Compression types: zstd (default), snappy, gzip, brotli, uncompressed

Examples:

# Auto-detected settings (recommended for most cases)
osmextract large.pbf -o output.parquet --verbose
# Output shows: "Threads: 8 (auto-detected)", "Memory limit: 8GB (auto-detected)"
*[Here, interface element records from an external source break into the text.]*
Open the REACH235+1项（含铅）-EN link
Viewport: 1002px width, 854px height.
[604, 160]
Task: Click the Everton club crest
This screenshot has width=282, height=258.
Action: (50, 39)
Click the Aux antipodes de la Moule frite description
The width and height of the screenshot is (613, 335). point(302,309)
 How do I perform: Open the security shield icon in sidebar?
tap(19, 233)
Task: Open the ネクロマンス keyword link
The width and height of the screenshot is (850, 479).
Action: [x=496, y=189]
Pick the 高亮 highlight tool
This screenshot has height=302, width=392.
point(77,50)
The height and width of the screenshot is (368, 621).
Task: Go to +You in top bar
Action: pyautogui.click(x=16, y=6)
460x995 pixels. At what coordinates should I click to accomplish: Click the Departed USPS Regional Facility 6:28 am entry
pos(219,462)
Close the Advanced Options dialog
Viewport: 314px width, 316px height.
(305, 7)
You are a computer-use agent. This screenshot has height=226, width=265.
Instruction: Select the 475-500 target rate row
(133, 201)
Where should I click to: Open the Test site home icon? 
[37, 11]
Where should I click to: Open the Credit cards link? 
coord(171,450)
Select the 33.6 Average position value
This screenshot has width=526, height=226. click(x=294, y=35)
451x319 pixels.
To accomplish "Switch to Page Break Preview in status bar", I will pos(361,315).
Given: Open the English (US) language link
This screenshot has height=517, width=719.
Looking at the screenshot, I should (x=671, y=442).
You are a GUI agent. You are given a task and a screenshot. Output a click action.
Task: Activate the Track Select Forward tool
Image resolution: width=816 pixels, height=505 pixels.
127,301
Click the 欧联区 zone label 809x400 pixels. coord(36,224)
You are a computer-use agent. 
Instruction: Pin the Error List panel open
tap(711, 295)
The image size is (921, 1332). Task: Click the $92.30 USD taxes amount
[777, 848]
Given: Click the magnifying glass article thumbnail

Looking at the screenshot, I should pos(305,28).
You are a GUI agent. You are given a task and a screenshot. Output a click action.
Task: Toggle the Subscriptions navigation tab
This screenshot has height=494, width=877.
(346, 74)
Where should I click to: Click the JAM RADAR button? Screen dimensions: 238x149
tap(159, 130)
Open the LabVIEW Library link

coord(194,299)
# Override specific settings
osmextract large.pbf -o output.parquet \
  --threads 16 \
  --memory-limit "16GB"

# Faster compression (larger files)
osmextract large.pbf -o output.parquet --compression snappy

# Better compression (slower)
osmextract large.pbf -o output.parquet --compression brotli

# Constrained memory
osmextract large.pbf -o output.parquet --memory-limit "4GB"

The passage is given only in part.